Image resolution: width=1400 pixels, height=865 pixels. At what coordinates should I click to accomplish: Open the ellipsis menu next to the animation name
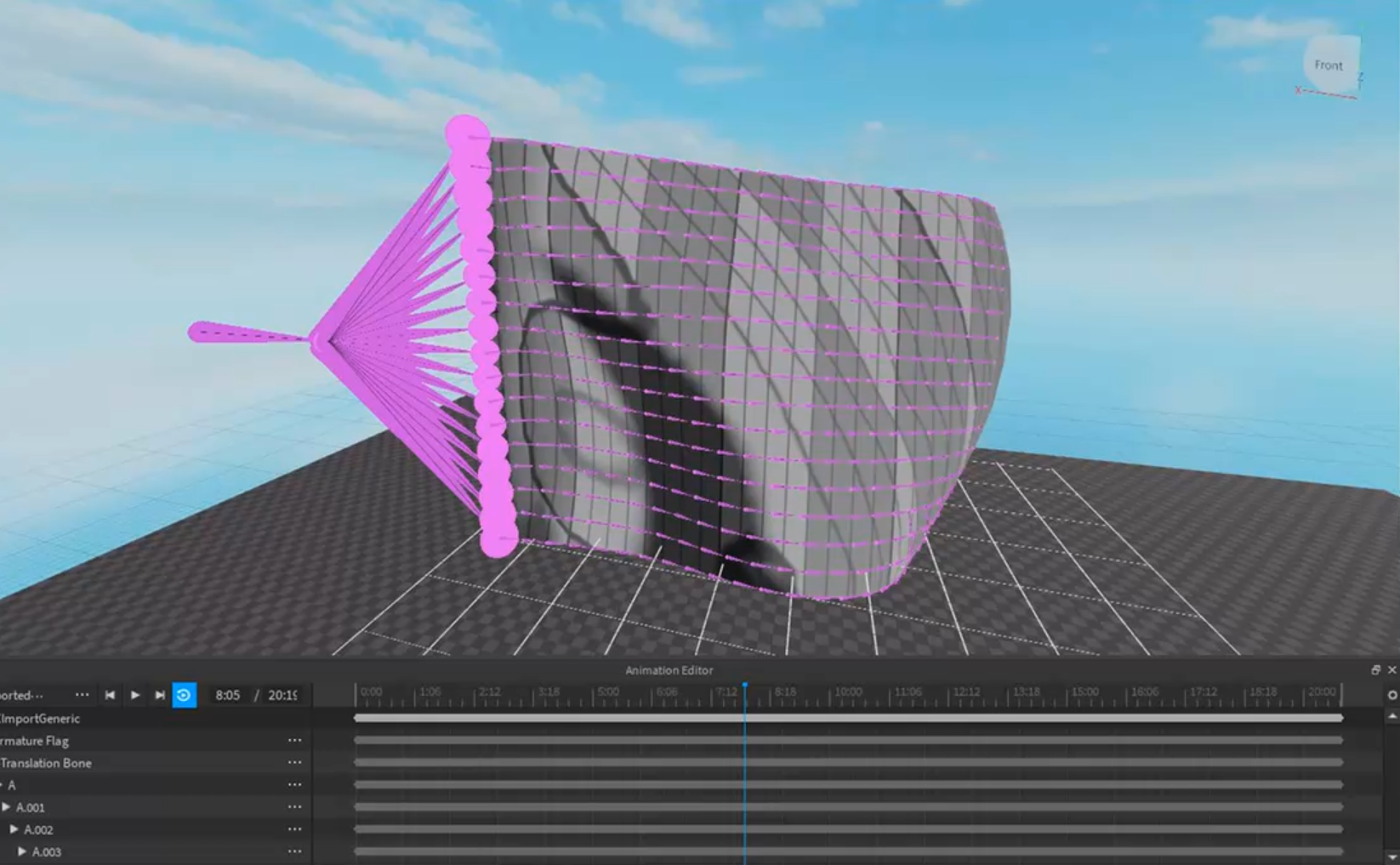[83, 694]
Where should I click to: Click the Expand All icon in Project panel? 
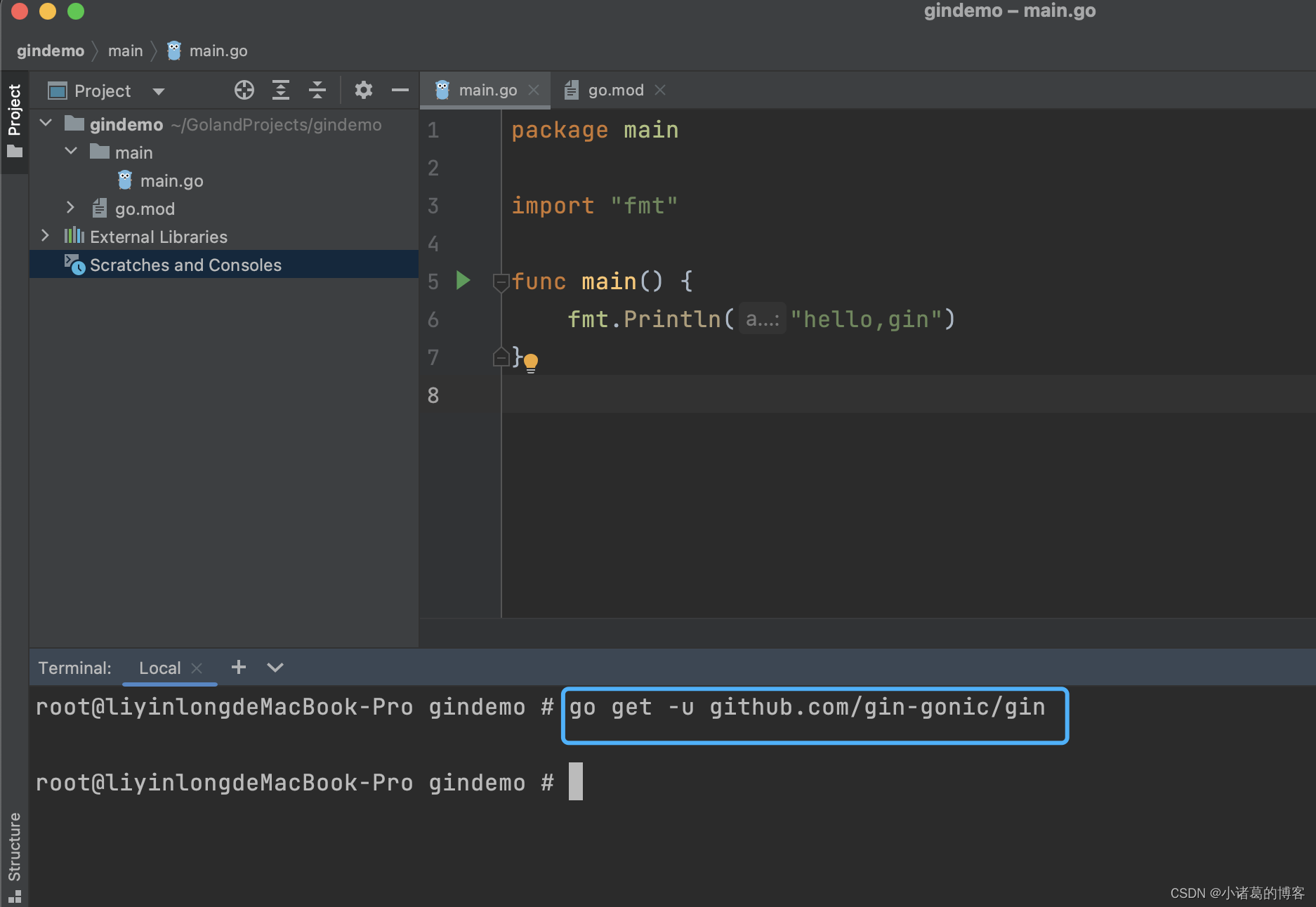(281, 90)
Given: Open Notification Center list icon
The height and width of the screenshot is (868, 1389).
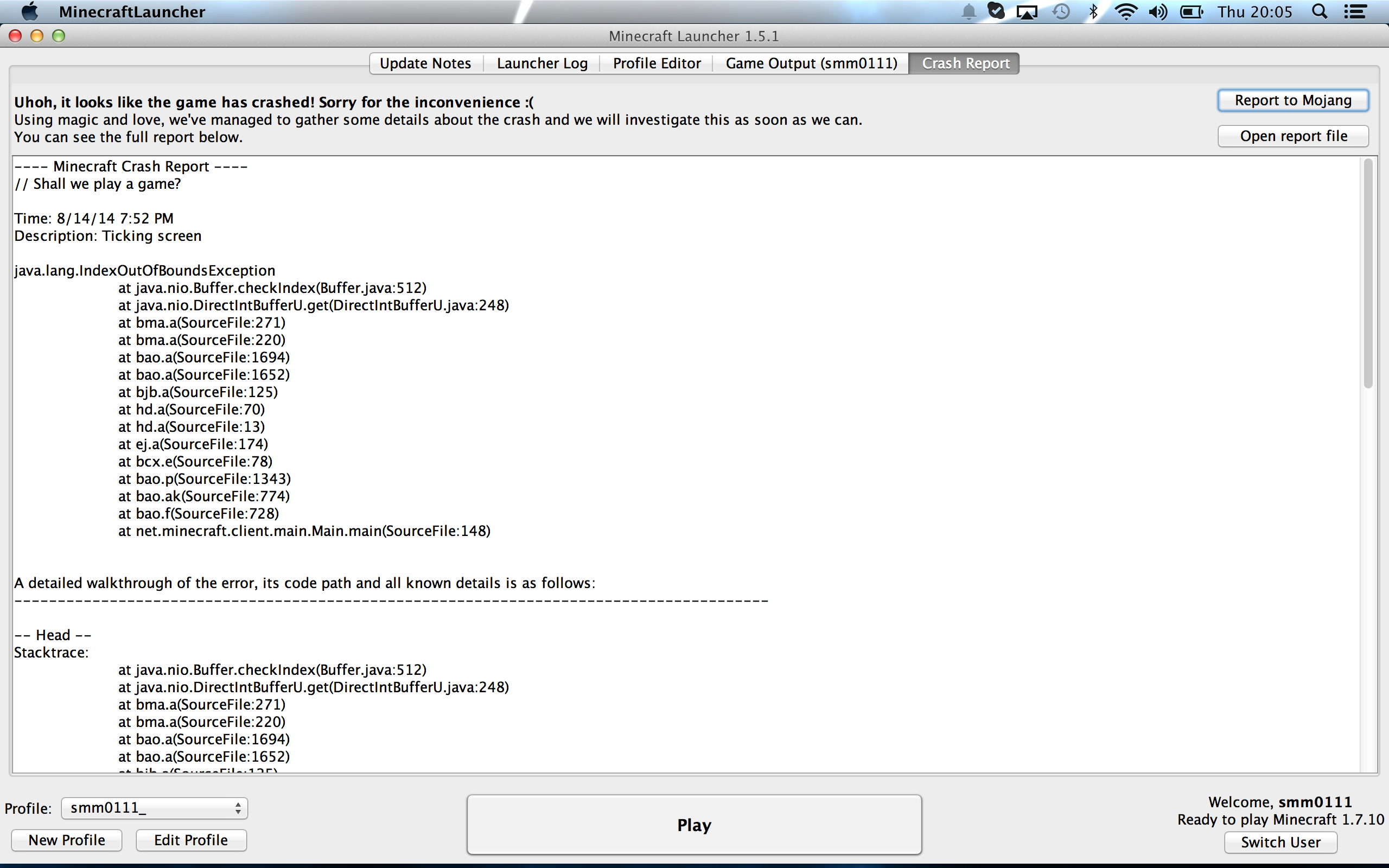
· · · ·
Instructions for the task: Transcribe all records verbatim, no pictures.

Answer to this problem:
Image resolution: width=1400 pixels, height=865 pixels. At what coordinates should I click to accomplish: Open the ellipsis menu next to the animation name
[83, 694]
Where should I click to: Click the Expand All icon in Project panel? 
(281, 90)
Given: Open Notification Center list icon
The height and width of the screenshot is (868, 1389).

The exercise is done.